Stored records:
============================================================

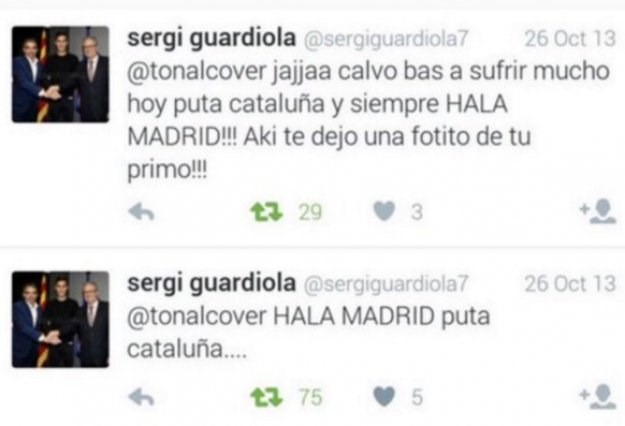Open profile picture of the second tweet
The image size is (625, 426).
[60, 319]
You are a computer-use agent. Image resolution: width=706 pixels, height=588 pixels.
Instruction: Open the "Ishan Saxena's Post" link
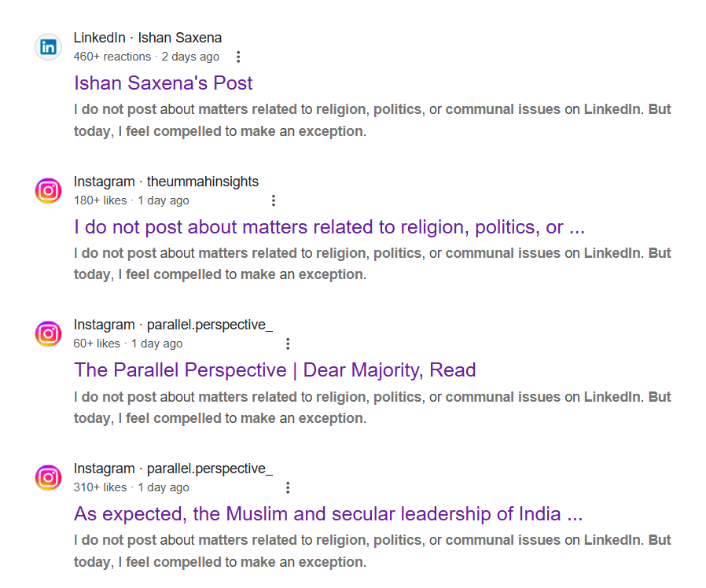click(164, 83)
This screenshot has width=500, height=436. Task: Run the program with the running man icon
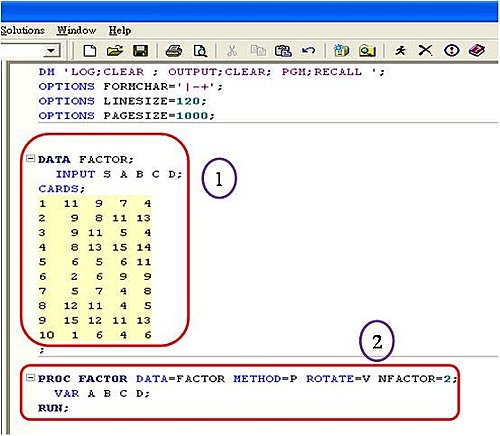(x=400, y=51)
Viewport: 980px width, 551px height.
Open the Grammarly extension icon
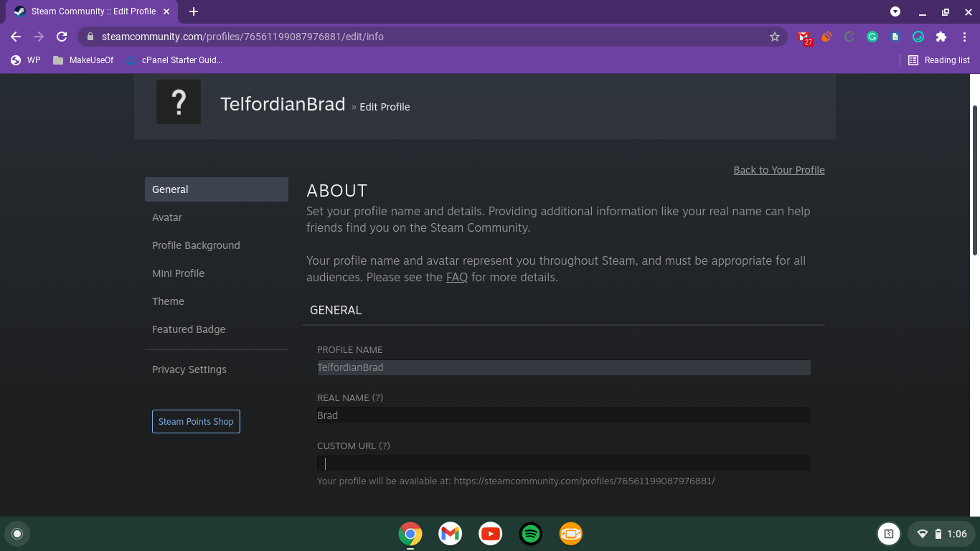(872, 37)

============================================================

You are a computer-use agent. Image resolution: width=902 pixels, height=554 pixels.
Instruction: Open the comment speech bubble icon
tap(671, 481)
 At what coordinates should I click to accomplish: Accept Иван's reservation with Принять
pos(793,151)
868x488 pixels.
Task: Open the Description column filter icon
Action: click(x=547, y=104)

============================================================

■ **Task goal**
Within the records above, determine how many lines contain the word "computer". Respond with that number and no other text.

■ **Exercise solution**
2